Однажды вечером мне пришло письмо от Чарльза:
«Лидия, я знаю, что ты злишься. Я заслужил это. Но, пожалуйста, подумай, что ты делаешь.
Я потерял всё. Я не могу оплатить медицинские счета Ванессы.
Если в тебе осталось хоть немного сострадания — помоги. — Ч.»
Я прочла письмо дважды — и удалила.
Сострадание тут было ни при чём. Это были последствия.
Через несколько недель кто-то постучал в дверь моей виллы.
Я открыла — на пороге стоял Чарльз. Исхудавший, бледный, с седеющими волосами и мятой рубашкой.
Он больше не походил на уверенного в себе мужчину, за которого я когда-то вышла.

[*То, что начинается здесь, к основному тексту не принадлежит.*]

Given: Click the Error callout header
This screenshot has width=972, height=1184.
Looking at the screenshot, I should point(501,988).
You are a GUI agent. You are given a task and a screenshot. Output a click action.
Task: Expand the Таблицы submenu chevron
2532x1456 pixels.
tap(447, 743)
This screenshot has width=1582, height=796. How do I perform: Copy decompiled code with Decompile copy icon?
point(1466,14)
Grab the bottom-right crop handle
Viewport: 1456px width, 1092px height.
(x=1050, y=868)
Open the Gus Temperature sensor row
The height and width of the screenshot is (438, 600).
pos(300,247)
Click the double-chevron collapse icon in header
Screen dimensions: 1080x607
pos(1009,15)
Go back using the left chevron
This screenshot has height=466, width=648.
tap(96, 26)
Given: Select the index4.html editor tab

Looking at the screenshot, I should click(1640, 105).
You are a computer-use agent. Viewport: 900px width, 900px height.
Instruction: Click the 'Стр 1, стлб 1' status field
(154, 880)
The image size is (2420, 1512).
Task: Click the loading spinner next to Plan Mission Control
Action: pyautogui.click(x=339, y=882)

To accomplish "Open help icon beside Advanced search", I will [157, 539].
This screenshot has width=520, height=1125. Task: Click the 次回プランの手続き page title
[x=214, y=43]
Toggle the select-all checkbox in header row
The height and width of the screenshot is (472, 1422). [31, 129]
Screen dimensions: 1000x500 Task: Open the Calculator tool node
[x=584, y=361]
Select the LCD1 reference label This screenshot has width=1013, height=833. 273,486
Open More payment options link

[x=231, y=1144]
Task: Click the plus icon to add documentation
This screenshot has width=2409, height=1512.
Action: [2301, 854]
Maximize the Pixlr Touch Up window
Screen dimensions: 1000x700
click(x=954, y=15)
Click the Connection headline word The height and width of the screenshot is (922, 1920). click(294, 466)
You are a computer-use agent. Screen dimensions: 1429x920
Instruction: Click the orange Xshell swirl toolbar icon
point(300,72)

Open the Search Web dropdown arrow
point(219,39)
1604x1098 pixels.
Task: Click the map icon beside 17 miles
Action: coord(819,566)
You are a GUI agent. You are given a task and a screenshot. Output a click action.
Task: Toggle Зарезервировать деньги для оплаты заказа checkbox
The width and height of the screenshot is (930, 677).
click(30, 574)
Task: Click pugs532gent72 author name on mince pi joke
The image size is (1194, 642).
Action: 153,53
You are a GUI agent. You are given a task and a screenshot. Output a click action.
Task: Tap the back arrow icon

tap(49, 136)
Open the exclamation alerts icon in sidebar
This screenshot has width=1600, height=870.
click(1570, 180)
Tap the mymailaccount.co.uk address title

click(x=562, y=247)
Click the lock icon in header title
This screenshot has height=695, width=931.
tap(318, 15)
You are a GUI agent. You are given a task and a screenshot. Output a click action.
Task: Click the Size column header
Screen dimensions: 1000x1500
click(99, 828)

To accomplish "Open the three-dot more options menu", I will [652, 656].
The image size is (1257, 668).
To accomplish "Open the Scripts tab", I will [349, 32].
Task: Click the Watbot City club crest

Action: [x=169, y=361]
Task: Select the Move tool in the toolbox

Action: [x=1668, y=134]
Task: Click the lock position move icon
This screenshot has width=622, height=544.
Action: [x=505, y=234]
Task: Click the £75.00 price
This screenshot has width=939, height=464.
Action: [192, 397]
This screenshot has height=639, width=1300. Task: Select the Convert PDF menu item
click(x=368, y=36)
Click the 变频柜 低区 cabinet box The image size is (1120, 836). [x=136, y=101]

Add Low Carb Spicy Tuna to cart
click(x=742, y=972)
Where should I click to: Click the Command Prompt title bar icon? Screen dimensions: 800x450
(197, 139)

— Прошу тебя, — сказал он хрипло. — Мне нужна помощь.
— Помощь? — переспросила я. — Ты имеешь в виду деньги.
Он кивнул.
— Ванесса в больнице, осложнения. Я не могу оплатить лечение. Умоляю тебя.
Я посмотрела на него холодно.
— Ты забрал у меня всё: дом, достоинство. Почему я должна тебя спасать?
В его глазах блеснули слёзы.
— Потому что у меня больше ничего нет.
Я глубоко вдохнула и тихо сказала:
— Это не моя вина.
И закрыла дверь.
Прошло три месяца.
Я потом узнала, что Ванесса родила здорового ребёнка, но Чарльза не пустили в родильную.
Они расстались вскоре после этого.
Она вернулась к родителям, а он остался ни с чем.
В итоге он продал виллу — ту самую, которую хотел «сохранить для ребёнка».
Но по юридическим документам выручка от продажи поступила прямо на мой счёт.
В тот день я стояла на балконе своей новой виллы, смотрела на море и видела уведомление о поступлении средств.
Впервые за многие годы я почувствовала покой.
Люди думают, что предательство ломает.
Иногда — наоборот: оно закаляет.
Чарльз и Ванесса думали, что я рухну.
Но они забыли одно: я готовилась к своему спасению задолго до того, как они начали плести интриги.
Я не разрушила их из мести.
Я просто напомнила им, с кем они имели дело.
И когда волны разбивались о берег, я открыла ноутбук, взглянула на растущие инвестиции — и улыбнулась.